Recast every line of the data below as a Markdown table with two columns, "Row" for the row number and "Line" for the line itself, omitting any blank lines.

==== Material shown ====

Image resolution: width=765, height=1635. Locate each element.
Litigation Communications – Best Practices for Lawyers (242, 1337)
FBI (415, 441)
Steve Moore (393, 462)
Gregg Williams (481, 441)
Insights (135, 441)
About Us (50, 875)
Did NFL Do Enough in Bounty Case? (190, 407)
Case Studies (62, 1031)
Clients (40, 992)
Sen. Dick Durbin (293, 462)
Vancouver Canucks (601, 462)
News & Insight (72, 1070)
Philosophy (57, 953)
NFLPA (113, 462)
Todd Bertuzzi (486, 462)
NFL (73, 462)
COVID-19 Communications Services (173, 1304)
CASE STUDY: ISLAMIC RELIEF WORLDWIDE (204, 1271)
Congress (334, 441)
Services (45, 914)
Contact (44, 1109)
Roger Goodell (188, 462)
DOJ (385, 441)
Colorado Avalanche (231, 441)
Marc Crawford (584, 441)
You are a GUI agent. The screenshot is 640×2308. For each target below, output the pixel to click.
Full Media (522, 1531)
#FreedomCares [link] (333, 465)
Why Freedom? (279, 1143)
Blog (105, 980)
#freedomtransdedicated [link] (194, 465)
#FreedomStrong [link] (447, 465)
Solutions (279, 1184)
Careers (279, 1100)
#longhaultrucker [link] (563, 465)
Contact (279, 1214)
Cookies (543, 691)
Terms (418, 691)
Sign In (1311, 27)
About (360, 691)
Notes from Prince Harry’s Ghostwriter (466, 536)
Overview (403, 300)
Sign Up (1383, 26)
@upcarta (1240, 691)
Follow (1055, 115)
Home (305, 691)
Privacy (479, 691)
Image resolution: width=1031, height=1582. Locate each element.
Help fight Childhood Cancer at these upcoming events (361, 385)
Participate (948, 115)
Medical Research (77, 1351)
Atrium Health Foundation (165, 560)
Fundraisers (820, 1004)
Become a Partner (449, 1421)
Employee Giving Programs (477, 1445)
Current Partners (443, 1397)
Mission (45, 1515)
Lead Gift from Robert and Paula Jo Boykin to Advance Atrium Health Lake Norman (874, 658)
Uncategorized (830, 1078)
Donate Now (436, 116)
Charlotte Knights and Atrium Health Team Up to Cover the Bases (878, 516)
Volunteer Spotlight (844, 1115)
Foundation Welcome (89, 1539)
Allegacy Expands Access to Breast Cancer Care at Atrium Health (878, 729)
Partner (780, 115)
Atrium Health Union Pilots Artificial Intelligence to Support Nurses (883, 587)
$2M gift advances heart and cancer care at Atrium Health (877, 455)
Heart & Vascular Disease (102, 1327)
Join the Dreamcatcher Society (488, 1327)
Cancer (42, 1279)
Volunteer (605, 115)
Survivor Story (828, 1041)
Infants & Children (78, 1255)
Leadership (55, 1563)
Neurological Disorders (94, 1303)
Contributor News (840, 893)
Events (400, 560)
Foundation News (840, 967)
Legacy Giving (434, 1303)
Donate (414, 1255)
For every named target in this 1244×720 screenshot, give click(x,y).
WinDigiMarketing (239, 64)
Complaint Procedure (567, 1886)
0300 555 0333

====

● Reply to the task:
| Row | Line |
|---|---|
| 1 | Image resolution: width=765, height=1635. Locate each element. |
| 2 | Litigation Communications – Best Practices for Lawyers (242, 1337) |
| 3 | FBI (415, 441) |
| 4 | Steve Moore (393, 462) |
| 5 | Gregg Williams (481, 441) |
| 6 | Insights (135, 441) |
| 7 | About Us (50, 875) |
| 8 | Did NFL Do Enough in Bounty Case? (190, 407) |
| 9 | Case Studies (62, 1031) |
| 10 | Clients (40, 992) |
| 11 | Sen. Dick Durbin (293, 462) |
| 12 | Vancouver Canucks (601, 462) |
| 13 | News & Insight (72, 1070) |
| 14 | Philosophy (57, 953) |
| 15 | NFLPA (113, 462) |
| 16 | Todd Bertuzzi (486, 462) |
| 17 | NFL (73, 462) |
| 18 | COVID-19 Communications Services (173, 1304) |
| 19 | CASE STUDY: ISLAMIC RELIEF WORLDWIDE (204, 1271) |
| 20 | Congress (334, 441) |
| 21 | Services (45, 914) |
| 22 | Contact (44, 1109) |
| 23 | Roger Goodell (188, 462) |
| 24 | DOJ (385, 441) |
| 25 | Colorado Avalanche (231, 441) |
| 26 | Marc Crawford (584, 441) |
| 27 | You are a GUI agent. The screenshot is 640×2308. For each target below, output the pixel to click. |
| 28 | Full Media (522, 1531) |
| 29 | #FreedomCares [link] (333, 465) |
| 30 | Why Freedom? (279, 1143) |
| 31 | Blog (105, 980) |
| 32 | #freedomtransdedicated [link] (194, 465) |
| 33 | #FreedomStrong [link] (447, 465) |
| 34 | Solutions (279, 1184) |
| 35 | Careers (279, 1100) |
| 36 | #longhaultrucker [link] (563, 465) |
| 37 | Contact (279, 1214) |
| 38 | Cookies (543, 691) |
| 39 | Terms (418, 691) |
| 40 | Sign In (1311, 27) |
| 41 | About (360, 691) |
| 42 | Notes from Prince Harry’s Ghostwriter (466, 536) |
| 43 | Overview (403, 300) |
| 44 | Sign Up (1383, 26) |
| 45 | @upcarta (1240, 691) |
| 46 | Follow (1055, 115) |
| 47 | Home (305, 691) |
| 48 | Privacy (479, 691) |
| 49 | Image resolution: width=1031, height=1582. Locate each element. |
| 50 | Help fight Childhood Cancer at these upcoming events (361, 385) |
| 51 | Participate (948, 115) |
| 52 | Medical Research (77, 1351) |
| 53 | Atrium Health Foundation (165, 560) |
| 54 | Fundraisers (820, 1004) |
| 55 | Become a Partner (449, 1421) |
| 56 | Employee Giving Programs (477, 1445) |
| 57 | Current Partners (443, 1397) |
| 58 | Mission (45, 1515) |
| 59 | Lead Gift from Robert and Paula Jo Boykin to Advance Atrium Health Lake Norman (874, 658) |
| 60 | Uncategorized (830, 1078) |
| 61 | Donate Now (436, 116) |
| 62 | Charlotte Knights and Atrium Health Team Up to Cover the Bases (878, 516) |
| 63 | Volunteer Spotlight (844, 1115) |
| 64 | Foundation Welcome (89, 1539) |
| 65 | Allegacy Expands Access to Breast Cancer Care at Atrium Health (878, 729) |
| 66 | Partner (780, 115) |
| 67 | Atrium Health Union Pilots Artificial Intelligence to Support Nurses (883, 587) |
| 68 | $2M gift advances heart and cancer care at Atrium Health (877, 455) |
| 69 | Heart & Vascular Disease (102, 1327) |
| 70 | Join the Dreamcatcher Society (488, 1327) |
| 71 | Cancer (42, 1279) |
| 72 | Volunteer (605, 115) |
| 73 | Survivor Story (828, 1041) |
| 74 | Infants & Children (78, 1255) |
| 75 | Leadership (55, 1563) |
| 76 | Neurological Disorders (94, 1303) |
| 77 | Contributor News (840, 893) |
| 78 | Events (400, 560) |
| 79 | Foundation News (840, 967) |
| 80 | Legacy Giving (434, 1303) |
| 81 | Donate (414, 1255) |
| 82 | For every named target in this 1244×720 screenshot, give click(x,y). |
| 83 | WinDigiMarketing (239, 64) |
| 84 | Complaint Procedure (567, 1886) |
| 85 | 0300 555 0333 |